• Exercices à réaliser
(1) Répondez brièvement à ces questions à partir du texte sur le contrat d'édition :
(a) Quelle juridiction a rendu la décision du 16 septembre 2022 ?
(b) À quelle sanction s'exposent les parties qui ne respectent pas ce qui leur est imposé ?
(c) Quelle interdiction figure parmi les obligations de l'auteur ?
(2) Dans le texte sur le contrat d'édition, condensez en une ou deux phrases le paragraphe commençant par « Pour mémoire, le contrat d'édition » en conservant ses informations essentielles.
(3) Prolongez le texte sur le contrat d'édition à partir de sa dernière phrase.

• Texte source
***
Par Laurent Goutorbe et Claire Benassar
Par une décision du 16 septembre 2022[1], la cour d’appel de Rennes est venue rappeler les obligations d’exploitation de l’œuvre imposées à l’éditeur au titre du contrat d’édition.
Pour mémoire, le contrat d’édition est défini par le code de la propriété intellectuelle[2] comme le contrat par lequel l'auteur d'une œuvre de l'esprit[3] – ou ses ayants droits – cède à des conditions déterminées à une personne (l’ « éditeur ») le droit de fabriquer ou de faire fabriquer en nombre des exemplaires de l'œuvre ou de la réaliser ou faire réaliser sous une forme numérique, à charge pour elle d'en assurer la publication et la diffusion.
Outre le respect du formalisme imposé par le législateur[4], l’auteur devra s’assurer d’insérer certaines mentions au sein du contrat, et notamment :
- Comme pour toute cession de droit d’auteur[5], chacun des droits cédés, et la limitation de leur domaine d’exploitation quant à son étendue, à sa destination, au lieu et à la durée de l’exploitation ;
- Le pourcentage auteur, l’à valoir versé par l’éditeur ;
- La durée du contrat ;
- Le nombre minimum d'exemplaires que devra publier l’éditeur[6];
- Les obligations à la charge des parties, et notamment celles imposées à l’éditeur.
Les obligations à la charge des parties découlant du contrat d’édition
Comme dans tout contrat, les parties doivent respecter ce qui leur est imposé, sous peine notamment de résiliation dudit contrat. Les principales obligations définies au sein du contrat d’édition sont principalement :
- Pour l’auteur de l’œuvre :
- L’obligation de délivrance de l’œuvre et de conformité aux attentes fixées par l’éditeur ;
- Une interdiction naturelle de plagiat;
- Une garantie à l'éditeur d'exercice paisible et (sauf convention contraire) exclusif des droits cédés[7];
- Une obligation mettre l'éditeur en mesure de fabriquer et de diffuser les exemplaires de l'œuvre[8].
***
• Données fournies

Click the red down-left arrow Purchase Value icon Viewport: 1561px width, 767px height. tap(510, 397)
***
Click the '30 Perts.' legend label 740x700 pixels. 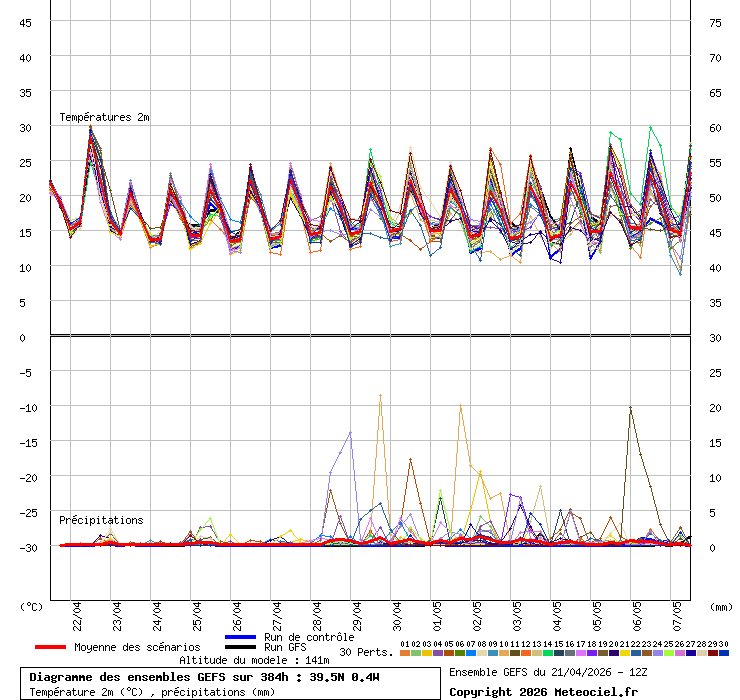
***
• Réponses dans l'ordre
(1)
(a) La cour d'appel de Rennes.
(b) Notamment la résiliation du contrat.
(c) Une interdiction naturelle de plagiat.

(2) Le code de la propriété intellectuelle définit le contrat d'édition comme celui par lequel l'auteur d'une œuvre de l'esprit, ou ses ayants droit, cède à des conditions déterminées à l'éditeur le droit de fabriquer ou de faire fabriquer en nombre des exemplaires de l'œuvre, ou de la réaliser ou faire réaliser sous forme numérique. En contrepartie, l'éditeur doit en assurer la publication et la diffusion.

(3)
- Pour l’éditeur[9]:
- L’obligation d’effectuer ou de faire effectuer la fabrication ou la réalisation sous une forme numérique, dans la forme et suivant les modes d'expression prévus au contrat ;
- L’obligation de n’apporter à l'œuvre aucune modification sans autorisation écrite de l'auteur ;
- L’obligation respecter le droit de paternité de l’auteur ;
- A défaut de convention spéciale, l’obligation de réaliser l'édition dans un délai fixé par les usages de la profession ;
- L’obligation de rendre compte[10] et de fournir à l'auteur toutes justifications propres à établir l'exactitude de ses comptes ;
- L’obligation d'assurer à l'œuvre une exploitation permanente et suivie et une diffusion commerciale conformément aux usages de la profession.
C’est précisément sur cette dernière obligation que la cour d’appel de Rennes est revenue dans sa décision du 16 septembre 2022 pour sanctionner un manquement de l’éditeur par la résiliation du contrat d’édition à ses torts.
La résiliation du contrat d’édition pour manquement de l’éditeur à son obligation d’exploitation et de diffusion
Dans l’affaire ayant donné lieu à cet arrêt, un auteur avait conclu avec un éditeur un contrat d’édition portant sur la publication d’un ouvrage. L’auteur reprochait toutefois à l’éditeur son manquement aux « obligations de promotion et de diffusion de l’œuvre », lequel avait justifié pour le tribunal judiciaire de Rennes la résiliation du contrat aux torts exclusifs de l’éditeur et le paiement de dommages et intérêts.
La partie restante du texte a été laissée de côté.